Document extract.
§
Let me share a story a lot of members already heard. My step daddy who I loved very much passed away when i was young. I have very little left matieral wise that he owned. One of the few things I had that I TREASURED was his baseball cap with a eagle logo from the football team. I wore this hat all the time. I LOVED this hat. Because I LOVED my dad. In case you are wondering what this could possiably have to do with your situation. Well you guessed it. I left it out on the arm of the couch for NO LONGER then 2 MINUTES . Lela completely destroyed it. I was DEVASTATED. I cried for a long time. But I tell you what I did not do. I did not yell at my dog. To the dog it was a smelly old hat that really could use a good chew . To your dog that bread just needs to be eaten I mean it is just sitting there going to waste . I agree if you don't want it to chewed PUT IT UP. I am not saying you will have to do this forever and you shouldn't expect to but you need to do it NOW because the dog dosen't yet understand what is acceptable to chew and eat and what is not. 

I also would like to hear more of what toys the dogs have and weather the dog has food out all the time. With lela I have no issues leaveing her food out when she wants it, but some people have to keep the food up and require the dogs sit and stay before the food is put down and then they can eat.


----------



## Active Dog (Jan 18, 2010)

Unfortunately scruffing and things like alpha rolls are a very old form of training that far too many people use do to the sudden popularity in a number of trainers. Many good hearted well meaning people have succumb to harsh unnecessary tactics in the training of their dogs. Only resulting in far worse behavior then the intended outcome. Just know that you are not the only one out there with these problems and that many take up this kind of training without knowing there are better more effective methods out there. 

It is understandable that you are overwhelmed considering it is like having 4 children in your home. Two of which don't live in the same social structures as humans. Dogs are far more intelligent than we give them credit for, but as much as they love and enjoy our companionship with them....we are still very hard to understand. Frustration is totally normal and can be very hard to control, hell even dogs get frustrated. Which is one of the reasons your Great Swiss is likely acting out, he is frustrated that every time you "find" him he has long forgotten about the yummies he ate earlier. To him he just knows when he sees you angry he must hide and keep you away or be reprimanded for nothing. 

It sounds like you would like to keep your dogs and are just overwhelmed at the moment. I think the first thing you may want to look at is adjusting your view of how dogs work. There is a fantastic book that really sheds a lot of light on the matter and has helped me out very much. It is called: The Other End of the Leash by Patricia McConnell. 

Whatever you decide I wish you the best of luck and if you do decide to work with them keep us informed, we are here to help =)


----------



## GypsyJazmine (Nov 27, 2009)
§
Task instructions.
A) In the forum thread on dog behavior, what book does the post by Active Dog recommend?
B) Print the lines of the records from the one containing "Click the paragraph starting 'How do we know'" through the one containing "point(316,236)", with both of those lines included.
§
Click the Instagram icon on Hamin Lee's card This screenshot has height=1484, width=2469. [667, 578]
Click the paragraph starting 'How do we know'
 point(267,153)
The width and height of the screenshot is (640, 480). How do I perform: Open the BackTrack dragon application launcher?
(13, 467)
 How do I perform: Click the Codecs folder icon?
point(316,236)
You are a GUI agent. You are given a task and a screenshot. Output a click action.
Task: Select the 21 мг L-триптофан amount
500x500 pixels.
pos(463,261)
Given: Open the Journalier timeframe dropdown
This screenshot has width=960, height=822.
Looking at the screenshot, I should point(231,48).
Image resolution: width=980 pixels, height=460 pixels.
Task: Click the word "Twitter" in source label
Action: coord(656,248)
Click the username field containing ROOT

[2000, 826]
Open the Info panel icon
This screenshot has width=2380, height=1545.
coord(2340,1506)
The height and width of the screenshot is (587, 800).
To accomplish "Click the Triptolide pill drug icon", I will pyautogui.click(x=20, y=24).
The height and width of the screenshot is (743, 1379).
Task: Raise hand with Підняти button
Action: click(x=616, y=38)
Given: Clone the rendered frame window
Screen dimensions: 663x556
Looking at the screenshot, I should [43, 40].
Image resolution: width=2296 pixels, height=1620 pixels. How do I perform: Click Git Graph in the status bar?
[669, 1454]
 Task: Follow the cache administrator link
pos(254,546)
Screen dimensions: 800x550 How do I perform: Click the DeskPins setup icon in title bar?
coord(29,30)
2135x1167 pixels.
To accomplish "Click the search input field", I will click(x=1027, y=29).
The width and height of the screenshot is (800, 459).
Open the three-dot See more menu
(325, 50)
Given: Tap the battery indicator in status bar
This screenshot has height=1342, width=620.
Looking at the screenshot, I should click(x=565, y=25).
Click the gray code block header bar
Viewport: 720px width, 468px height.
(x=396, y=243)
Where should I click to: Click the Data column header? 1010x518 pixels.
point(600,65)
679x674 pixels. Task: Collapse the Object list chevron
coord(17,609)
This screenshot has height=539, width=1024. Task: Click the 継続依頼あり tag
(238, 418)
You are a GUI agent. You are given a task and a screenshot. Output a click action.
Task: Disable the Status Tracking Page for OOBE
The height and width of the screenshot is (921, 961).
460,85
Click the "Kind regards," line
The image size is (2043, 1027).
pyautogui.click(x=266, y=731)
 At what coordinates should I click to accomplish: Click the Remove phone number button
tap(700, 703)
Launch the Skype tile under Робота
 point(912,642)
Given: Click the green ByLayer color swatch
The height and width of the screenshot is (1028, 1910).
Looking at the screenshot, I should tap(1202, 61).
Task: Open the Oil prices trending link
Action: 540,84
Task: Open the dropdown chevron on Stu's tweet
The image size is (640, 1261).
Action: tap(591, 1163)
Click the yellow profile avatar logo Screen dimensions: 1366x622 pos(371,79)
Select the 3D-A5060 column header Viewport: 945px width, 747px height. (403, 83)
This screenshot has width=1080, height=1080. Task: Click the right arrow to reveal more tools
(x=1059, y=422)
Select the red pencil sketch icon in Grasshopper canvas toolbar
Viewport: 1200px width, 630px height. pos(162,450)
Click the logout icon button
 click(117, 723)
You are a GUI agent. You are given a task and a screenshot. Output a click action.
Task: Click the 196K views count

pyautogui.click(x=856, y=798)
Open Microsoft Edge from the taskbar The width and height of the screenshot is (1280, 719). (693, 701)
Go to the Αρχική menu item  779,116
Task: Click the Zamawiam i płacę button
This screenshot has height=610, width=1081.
§
Responses per task.
A) The Other End of the Leash by Patricia McConnell.

B)
Click the paragraph starting 'How do we know'
 point(267,153)
The width and height of the screenshot is (640, 480). How do I perform: Open the BackTrack dragon application launcher?
(13, 467)
 How do I perform: Click the Codecs folder icon?
point(316,236)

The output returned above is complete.